The opportunities to get rid of over-excitement and reinforce calm behavior are endless, including:
* Before throwing a ball or stick for your dog to fetch (i.e. as soon as your dog settles down and gives you eye contact, throw the ball)
* Allowing your dog to greet people including yourself (i.e. when you come home, don't enter through the gate or door until your dog stops jumping)
* Getting out of a car (i.e. wait for dog to sit politely while you open car door, and then let him jump out)
* Putting on a leash before a walk (i.e. if you grab the leash and your dog starts doing circles around the living room, just ignore him and wait until he settles down...and then put the leash on)
You just have to be
consistent in rewarding your dog when he's polite and holding back or waiting when he's rude.

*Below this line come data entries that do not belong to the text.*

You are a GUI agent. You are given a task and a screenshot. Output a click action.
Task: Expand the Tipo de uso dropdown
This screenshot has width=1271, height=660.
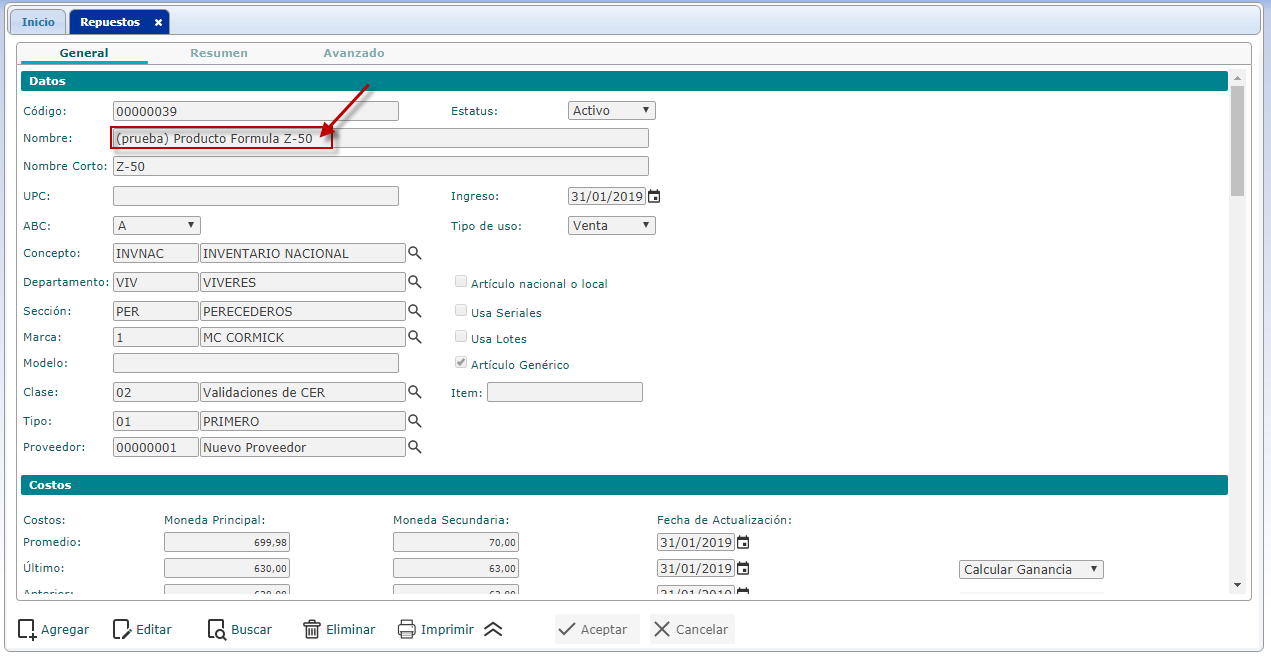(x=611, y=226)
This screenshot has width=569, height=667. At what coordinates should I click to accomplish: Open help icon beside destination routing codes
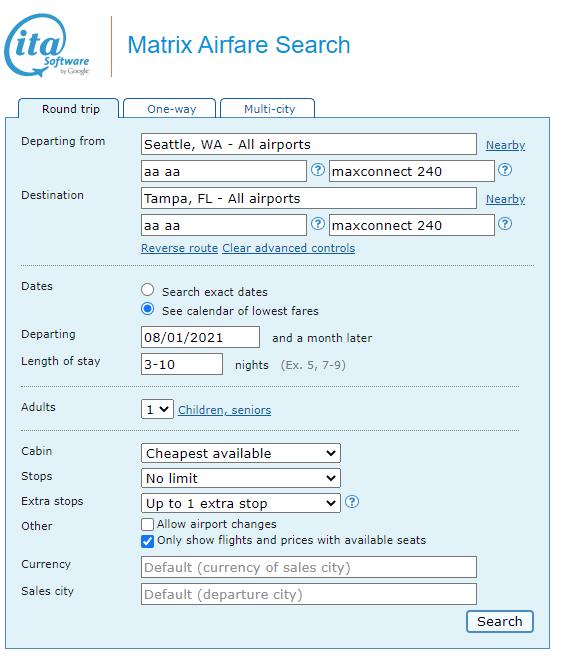tap(318, 224)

If you give in and let your dog be pushy about what he
wants sometimes, then you give your dog the message that if he tries hard enough, he can get what he wants without being polite.
It's tempting to use aversives instead (such as yelling or leash-jerking), but I believe that your dog will be happier and learn faster if you use a No Free Lunch program instead, since your dog will be motivated to get the things that he wants.
With any training, be careful not to ask your dog to do too much too soon. Start small and gradually go bigger.